It’s Thanksgiving. 2017. Your aunt Loraine is coming. You cannot stand your Aunt Loraine. In addition to being a complete and utter asshole, she wears this rose perfume. You’re highly allergic to roses. Your eyes always water constantly whenever you’re around them. But Loraine refuses to change because a disrespectful child like yourself won’t toughen up.
Loraine arrives for Thanksgiving and forces you into an awkward embrace with a “Hi there how ya doin’?” You can feel it instantly. Your eyes well up, and soon they’re so watery you can’t see.
“I’m great Aunt Loraine. Just swell...” you reply.
Dinner comes and your setting is directly to the left of Aunt Loraine. You attempt to switch place setting with your mom without anyone looking, but Dale, your uncle, catches you and brazenly asks why you don’t want to sit next to Loraine? You make some silly excuse about how you’d rather sit closer to your Dad on the other side, but Loraine catch’s wind (As she always seems to since that scent is EVERYWHERE.) and asks you why you don’t want to sit with her. You decide to go with it, and your mother’s pretty particular about the settings anyway.
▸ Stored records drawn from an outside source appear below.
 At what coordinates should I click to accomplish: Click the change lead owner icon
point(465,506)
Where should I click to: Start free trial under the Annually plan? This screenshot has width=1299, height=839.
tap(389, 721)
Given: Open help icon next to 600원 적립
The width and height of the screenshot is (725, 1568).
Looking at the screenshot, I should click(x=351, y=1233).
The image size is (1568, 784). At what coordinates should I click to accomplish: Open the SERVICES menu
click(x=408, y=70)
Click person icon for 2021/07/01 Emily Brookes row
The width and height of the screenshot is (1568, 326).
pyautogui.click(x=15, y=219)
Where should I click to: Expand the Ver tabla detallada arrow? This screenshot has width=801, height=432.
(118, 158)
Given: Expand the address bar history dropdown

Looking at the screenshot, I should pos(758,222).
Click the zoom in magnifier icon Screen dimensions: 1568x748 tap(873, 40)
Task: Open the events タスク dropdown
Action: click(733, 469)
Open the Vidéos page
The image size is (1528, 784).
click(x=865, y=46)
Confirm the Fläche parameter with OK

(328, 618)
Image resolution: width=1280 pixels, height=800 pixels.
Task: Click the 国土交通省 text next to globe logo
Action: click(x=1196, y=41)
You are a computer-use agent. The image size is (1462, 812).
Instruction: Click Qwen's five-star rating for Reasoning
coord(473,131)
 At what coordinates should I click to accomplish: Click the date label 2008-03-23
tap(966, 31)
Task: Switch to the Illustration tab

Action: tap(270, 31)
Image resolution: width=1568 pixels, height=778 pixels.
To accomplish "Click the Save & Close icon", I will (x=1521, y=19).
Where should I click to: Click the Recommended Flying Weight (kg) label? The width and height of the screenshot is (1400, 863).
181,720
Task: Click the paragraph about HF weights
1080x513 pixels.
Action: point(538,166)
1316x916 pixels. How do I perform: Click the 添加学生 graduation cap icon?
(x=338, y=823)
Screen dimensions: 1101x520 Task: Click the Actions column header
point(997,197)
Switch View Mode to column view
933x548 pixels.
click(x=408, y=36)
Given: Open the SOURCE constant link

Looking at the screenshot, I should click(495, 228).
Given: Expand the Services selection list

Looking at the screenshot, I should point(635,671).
You’re wiping your eyes quite a bit for obvious reasons during the entirety of dinner, and everyone keeps asking what is wrong, since your eyes are the size and colour of crab apples at this point, but you say your fine and keep going. Eventually Loraine slaps your hand as your trying to dab your eyes and says that it is improper manners to wipe your eyes at the table. Stupid bitch. But you carry on any way because why insight confrontation when you could just be incredibly uncomfortable?
Dessert comes and goes and finally everyone leaves. Your Dad who’s quite understanding turns to you and asks sympathetically how you’re doing. You turn to him and say,
“I can see clearly now, Loraine has gone.”